**PROBLEM TO WORK ON**
Each record below should be reproduced as it is written, with pictures left out entirely.

**GIVEN RECORDS**
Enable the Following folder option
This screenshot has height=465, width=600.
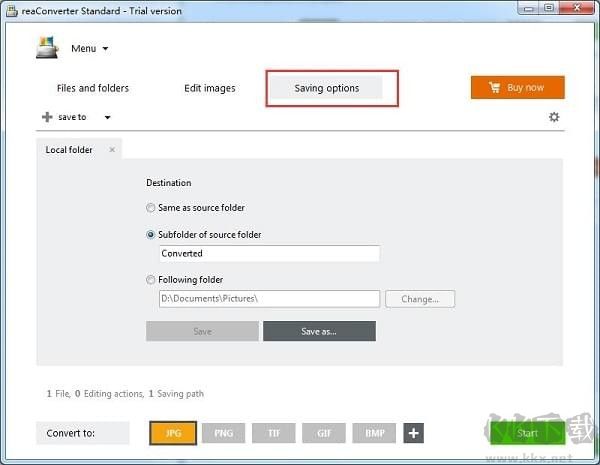(x=151, y=280)
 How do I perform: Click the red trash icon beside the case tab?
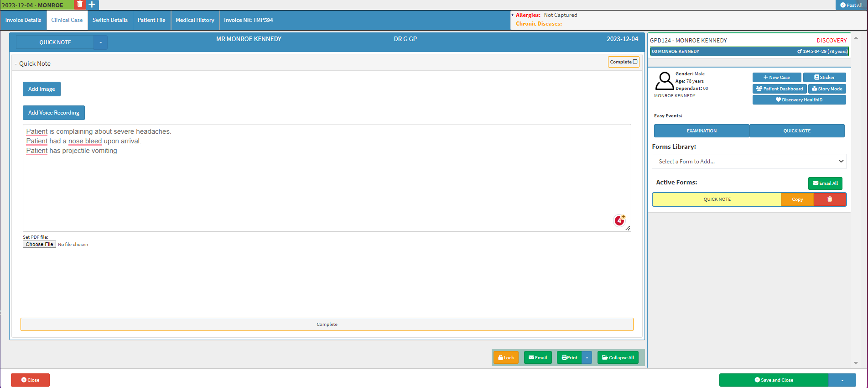80,5
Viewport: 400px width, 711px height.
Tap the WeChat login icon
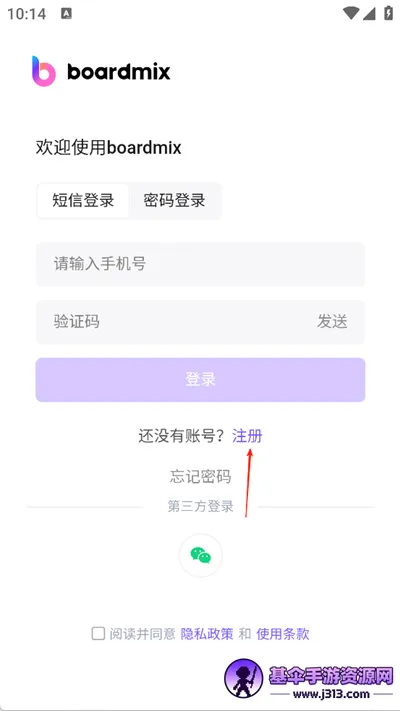tap(200, 555)
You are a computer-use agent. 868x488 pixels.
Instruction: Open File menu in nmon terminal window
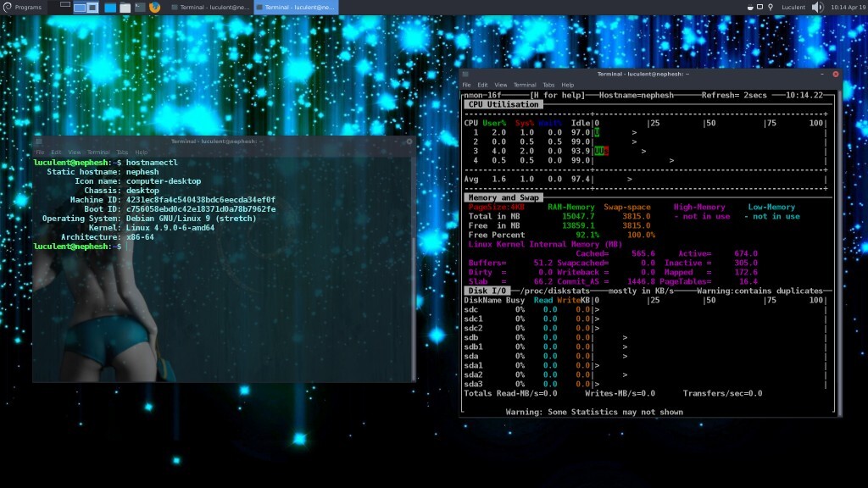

**SOLUTION BELOW**
Enable the Following folder option
This screenshot has height=465, width=600.
(x=151, y=280)
 How do I perform: Click the red trash icon beside the case tab?
80,5
Viewport: 400px width, 711px height.
Tap the WeChat login icon
tap(200, 555)
You are a computer-use agent. 868x488 pixels.
Instruction: Open File menu in nmon terminal window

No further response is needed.